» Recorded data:
----------
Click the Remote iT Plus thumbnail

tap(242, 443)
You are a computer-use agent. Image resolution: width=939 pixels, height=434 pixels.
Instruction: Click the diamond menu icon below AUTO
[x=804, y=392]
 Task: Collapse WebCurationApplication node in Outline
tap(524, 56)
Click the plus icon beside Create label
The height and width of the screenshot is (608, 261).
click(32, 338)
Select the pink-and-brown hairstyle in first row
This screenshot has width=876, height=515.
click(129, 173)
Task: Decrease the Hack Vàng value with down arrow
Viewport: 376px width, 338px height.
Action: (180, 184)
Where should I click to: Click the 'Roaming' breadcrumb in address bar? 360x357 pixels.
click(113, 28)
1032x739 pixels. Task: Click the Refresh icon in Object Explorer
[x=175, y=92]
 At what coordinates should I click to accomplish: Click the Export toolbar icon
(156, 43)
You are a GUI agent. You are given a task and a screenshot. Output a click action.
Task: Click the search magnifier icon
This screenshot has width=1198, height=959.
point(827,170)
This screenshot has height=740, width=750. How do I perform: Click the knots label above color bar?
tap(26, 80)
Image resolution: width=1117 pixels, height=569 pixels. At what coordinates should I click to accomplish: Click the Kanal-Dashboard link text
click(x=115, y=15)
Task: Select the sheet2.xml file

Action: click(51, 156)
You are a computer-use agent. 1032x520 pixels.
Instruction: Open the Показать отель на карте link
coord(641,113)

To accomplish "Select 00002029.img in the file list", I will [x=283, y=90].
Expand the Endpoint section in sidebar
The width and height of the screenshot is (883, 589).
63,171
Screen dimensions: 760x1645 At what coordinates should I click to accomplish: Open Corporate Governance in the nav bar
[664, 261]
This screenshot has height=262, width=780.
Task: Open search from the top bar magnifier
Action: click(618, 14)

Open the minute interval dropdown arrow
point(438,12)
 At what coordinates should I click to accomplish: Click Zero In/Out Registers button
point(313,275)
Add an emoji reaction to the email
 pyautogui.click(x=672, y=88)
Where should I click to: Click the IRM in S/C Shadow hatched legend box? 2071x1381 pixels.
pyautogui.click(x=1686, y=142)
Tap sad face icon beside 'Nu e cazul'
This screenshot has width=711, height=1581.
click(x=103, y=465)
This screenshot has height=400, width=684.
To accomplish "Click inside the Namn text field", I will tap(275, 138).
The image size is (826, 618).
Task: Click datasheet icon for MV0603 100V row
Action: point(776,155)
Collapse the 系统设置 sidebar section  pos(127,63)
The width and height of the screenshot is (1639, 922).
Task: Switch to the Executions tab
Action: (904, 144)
----------
» Instructions to follow:
Reproduce each line of the records above exactly as it appears.

» Complete output:
Click the Remote iT Plus thumbnail

tap(242, 443)
You are a computer-use agent. Image resolution: width=939 pixels, height=434 pixels.
Instruction: Click the diamond menu icon below AUTO
[x=804, y=392]
 Task: Collapse WebCurationApplication node in Outline
tap(524, 56)
Click the plus icon beside Create label
The height and width of the screenshot is (608, 261).
click(32, 338)
Select the pink-and-brown hairstyle in first row
This screenshot has width=876, height=515.
click(129, 173)
Task: Decrease the Hack Vàng value with down arrow
Viewport: 376px width, 338px height.
Action: (180, 184)
Where should I click to: Click the 'Roaming' breadcrumb in address bar? 360x357 pixels.
click(113, 28)
1032x739 pixels. Task: Click the Refresh icon in Object Explorer
[x=175, y=92]
 At what coordinates should I click to accomplish: Click the Export toolbar icon
(156, 43)
You are a GUI agent. You are given a task and a screenshot. Output a click action.
Task: Click the search magnifier icon
This screenshot has width=1198, height=959.
point(827,170)
This screenshot has height=740, width=750. How do I perform: Click the knots label above color bar?
tap(26, 80)
Image resolution: width=1117 pixels, height=569 pixels. At what coordinates should I click to accomplish: Click the Kanal-Dashboard link text
click(x=115, y=15)
Task: Select the sheet2.xml file

Action: click(51, 156)
You are a computer-use agent. 1032x520 pixels.
Instruction: Open the Показать отель на карте link
coord(641,113)

To accomplish "Select 00002029.img in the file list", I will [x=283, y=90].
Expand the Endpoint section in sidebar
The width and height of the screenshot is (883, 589).
63,171
Screen dimensions: 760x1645 At what coordinates should I click to accomplish: Open Corporate Governance in the nav bar
[664, 261]
This screenshot has height=262, width=780.
Task: Open search from the top bar magnifier
Action: click(618, 14)

Open the minute interval dropdown arrow
point(438,12)
 At what coordinates should I click to accomplish: Click Zero In/Out Registers button
point(313,275)
Add an emoji reaction to the email
 pyautogui.click(x=672, y=88)
Where should I click to: Click the IRM in S/C Shadow hatched legend box? 2071x1381 pixels.
pyautogui.click(x=1686, y=142)
Tap sad face icon beside 'Nu e cazul'
This screenshot has width=711, height=1581.
click(x=103, y=465)
This screenshot has height=400, width=684.
To accomplish "Click inside the Namn text field", I will tap(275, 138).
The image size is (826, 618).
Task: Click datasheet icon for MV0603 100V row
Action: point(776,155)
Collapse the 系统设置 sidebar section  pos(127,63)
The width and height of the screenshot is (1639, 922).
Task: Switch to the Executions tab
Action: (904, 144)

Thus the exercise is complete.